To address this, I rewrote actual summaries using a structure that was easier to trust and understand. Each summary began with a short, bolded headline describing the most important change, followed by a plain-language explanation with familiar clinical or operational terms. This made it much easier for users to quickly grasp what had changed and why it mattered—no need to decipher a paragraph of technical language.

The final design of the metric cards on the main platform page prioritized both clarity and actionability. Each card surfaces the most important metric details—performance status, trends, and time frames—using color-coded labels and consistent layout to make scanning easy for busy users. Key indicators such as “At Stretch,” “At Risk,” and “At Target” use both text and color to quickly communicate status.
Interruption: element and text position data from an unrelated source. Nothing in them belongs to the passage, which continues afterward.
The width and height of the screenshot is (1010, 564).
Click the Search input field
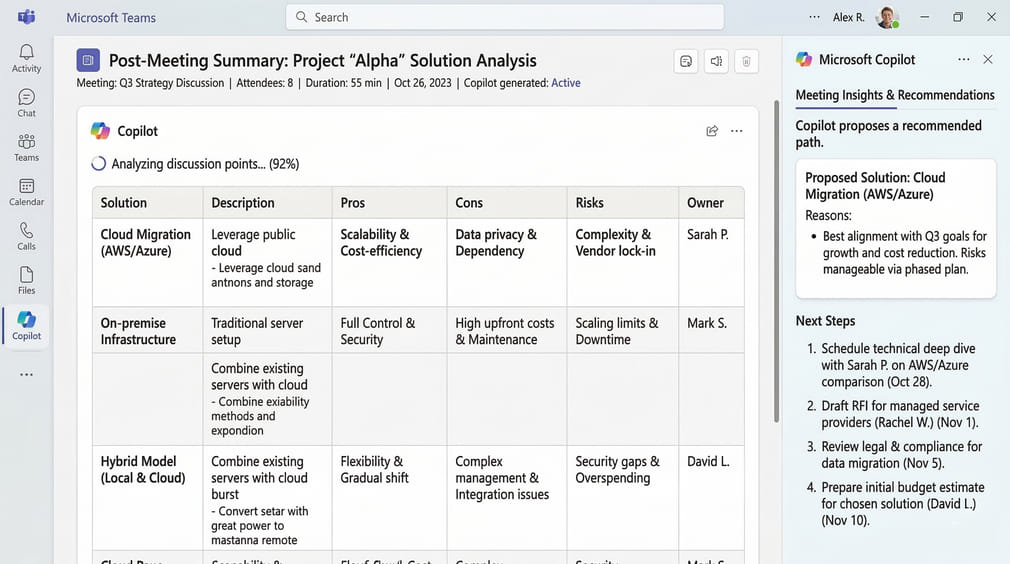tap(505, 17)
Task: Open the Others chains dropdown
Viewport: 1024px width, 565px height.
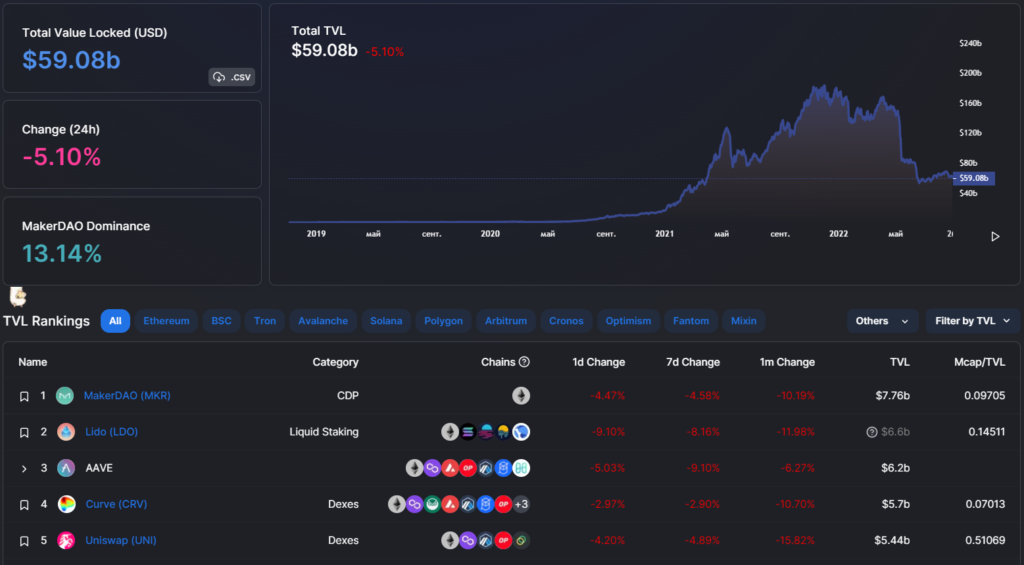Action: tap(881, 321)
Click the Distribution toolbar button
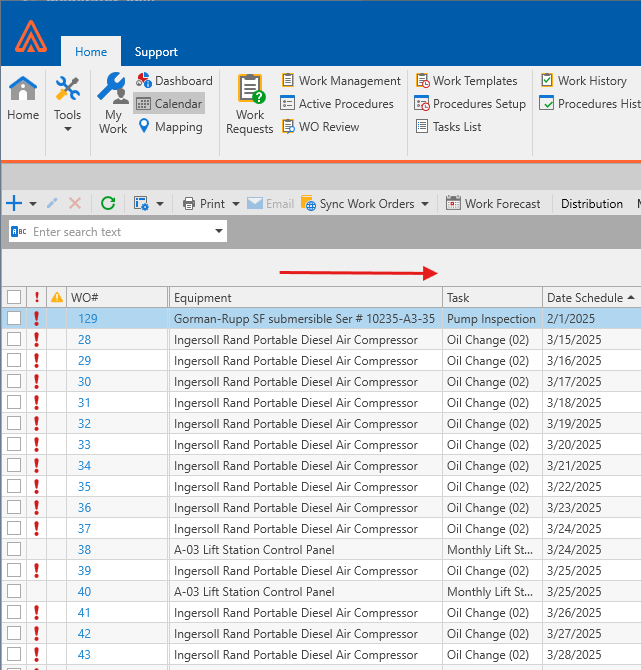The height and width of the screenshot is (670, 641). click(x=591, y=204)
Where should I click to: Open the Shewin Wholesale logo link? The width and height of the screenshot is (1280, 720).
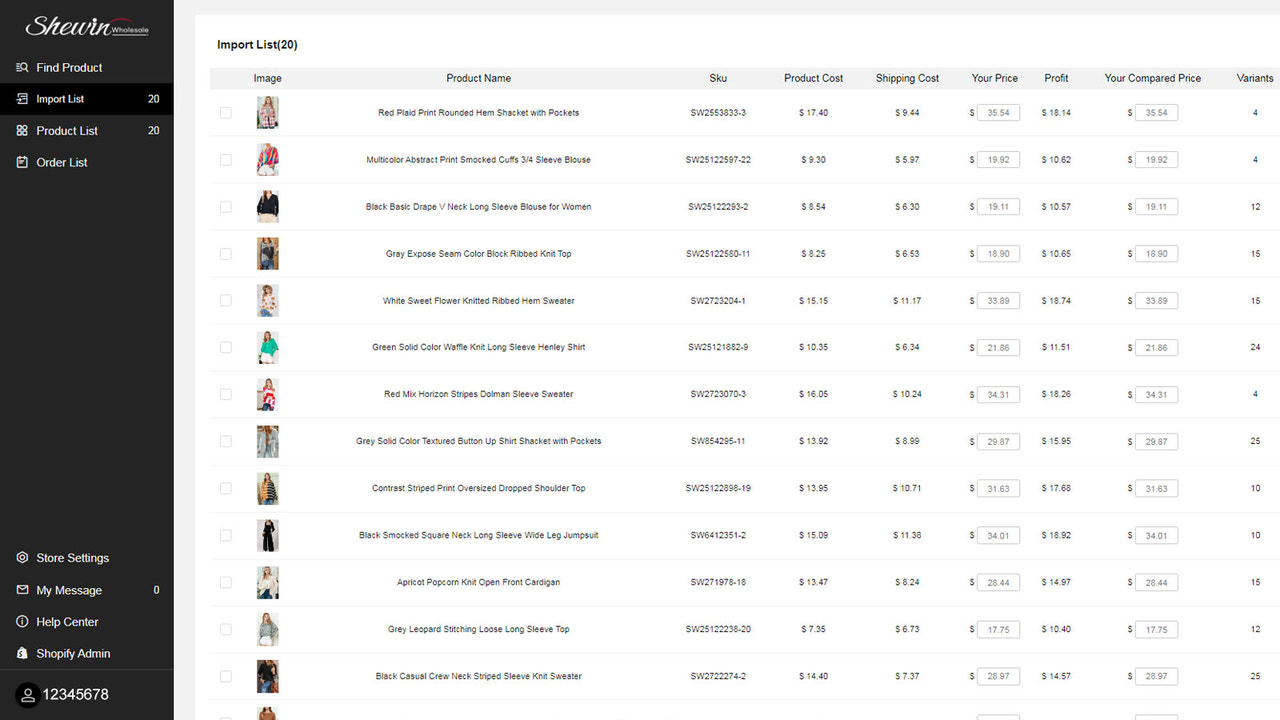click(x=87, y=27)
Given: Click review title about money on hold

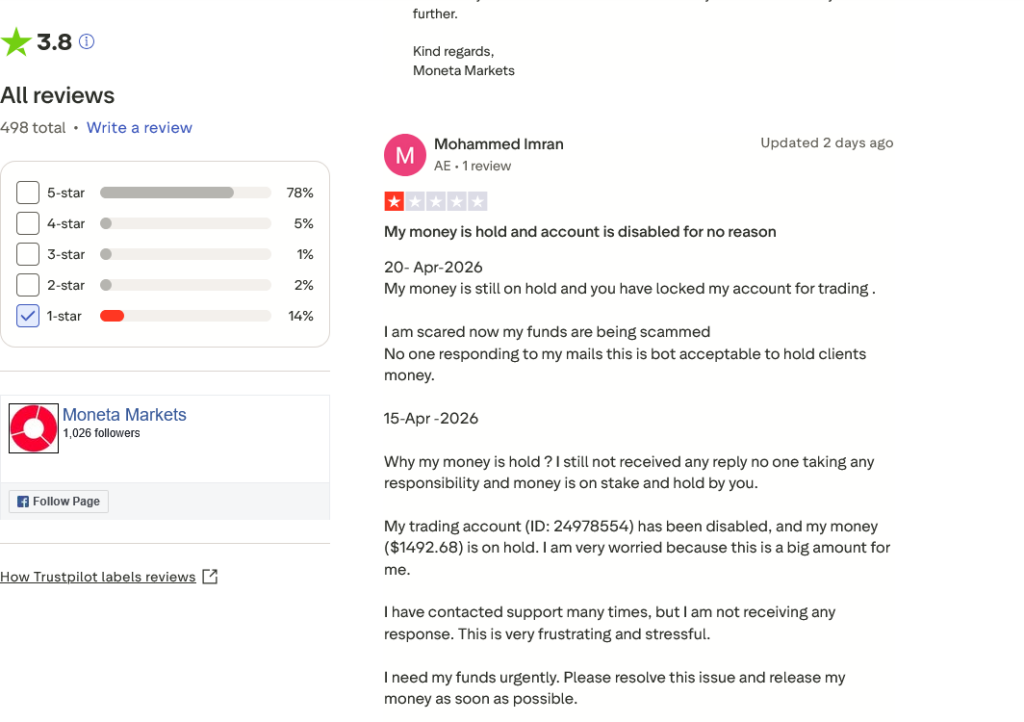Looking at the screenshot, I should [580, 232].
Micro-interactions like hover effects and expandable sections provide immediate access to more detail without overwhelming the user at first glance. Users can click on “Details,” “Bookmark,” or “Notes” directly from the card to dig deeper or customize their experience. Notification badges on the Notes icon call attention to new or important updates, but avoid visual clutter by only appearing when relevant.
Every card is generated dynamically from real-time model output, so as the underlying machine learning improved, the presentation could adapt without disrupting the overall user experience. This approach balanced technical power with usability, supporting both high-level monitoring and deeper investigation as needed.

Outcome and Impact
The redesigned insight modules were implemented across the analytics platform and adopted by clinical and executive users. Following the launch, feedback indicated that the new summaries were significantly easier to understand and more trustworthy.
Users began referencing insights during meetings and using them to guide follow-up questions or deeper analysis. Platform analytics showed a 20% increase in insight interaction. Users spent more time hovering, expanding, and following up on summaries.
The clear tone and structured layout helped clinical teams adopt a shared understanding of trends and changes. This redesign became the foundation for future AI-driven summaries across the platform and demonstrated that even complex content can be made usable through thoughtful design.